**Page extract:**
============

Stress tester for the Wikipedia test site - Wikitech-l

5 Jul 2002


      If anyone's interested, here's a little spider program in Python for 
exercising the Wikipedia test site.
Tested in Python 2.2.1 for Win32, although it should run on other OS's 
just fine. A few instances of this
running at once should give the test site a good stress test. Notice 
that it will go places where proper spiders dare not tread -- 
intentionally.
---------------------------------------------------------------------------------------------------------------------------------
# Stressbot: a stress tester for the Wikipedia test site
# * Makes GET requests aggressively at random
# * Ignores embedded robots metadata entirely
# * Won't do POSTs, so shouldn't corrupt the database
# * Won't stray outside the site
import urllib, re, string, random
def proc_href(str):
    str = re.sub(r'<[Aa][^>]*?[hH][rR][eR][fF] *= *"([^"]*)"[^>]*?>', 
r'\1', str)
    # handle entities buried in the HREF
    return string.replace(str, "&amp;", "&")
def get_hrefs(text):
    hrefs = re.findall(r'<[Aa][^>]*?[hH][rR][eR][fF] *= 
*"[^"]*"[^>]*?>', text)
    return map(proc_href, hrefs)
home_url = "http://130.94.122.197/"
history = []
url = home_url
while 1:
    print 'opening', url
    text = urllib.urlopen(url).read()
    # Make a note in a limited-length history
    # This is to stop endless revisiting of the standard special pages
    history.append(url)
    history = history[-50:]
    # Parse out all the A HREFs
    url_list = get_hrefs(text)
    # Limit to the local site
    url_list = filter(lambda u: u[:len(home_url)] == home_url, url_list)
    # Don't revisit a page we have been to recently
    url_list = filter(lambda u: u not in history, url_list)    
    print len(text), 'bytes', len(url_list), 'non-recent local A HREFs'
    # The home page is the last resort, and we should also force it 
occasionally
    # to get us out of pathological dead-end subspaces
    if not url_list or random.choice(range(10)) == 0:
        url_list.append(home_url)
    url = random.choice(url_list)

============

**What you will do:**
A - In the stress tester post, which Python version and platform was the program tested on?
B - Repeat the stretch of the stress tester post from "history = []" through "history.append(url)".

**Provided data:**
============

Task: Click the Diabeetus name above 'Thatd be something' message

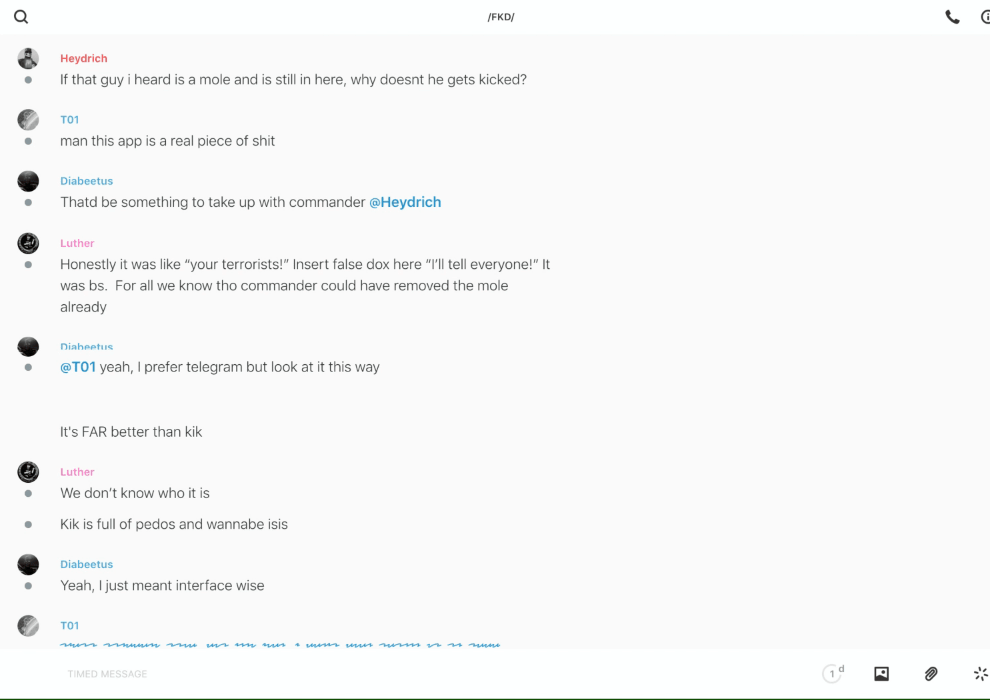Action: pyautogui.click(x=86, y=181)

============

**Task solutions:**
A - Python 2.2.1 for Win32.

B -
history = []
url = home_url
while 1:
    print 'opening', url
    text = urllib.urlopen(url).read()
    # Make a note in a limited-length history
    # This is to stop endless revisiting of the standard special pages
    history.append(url)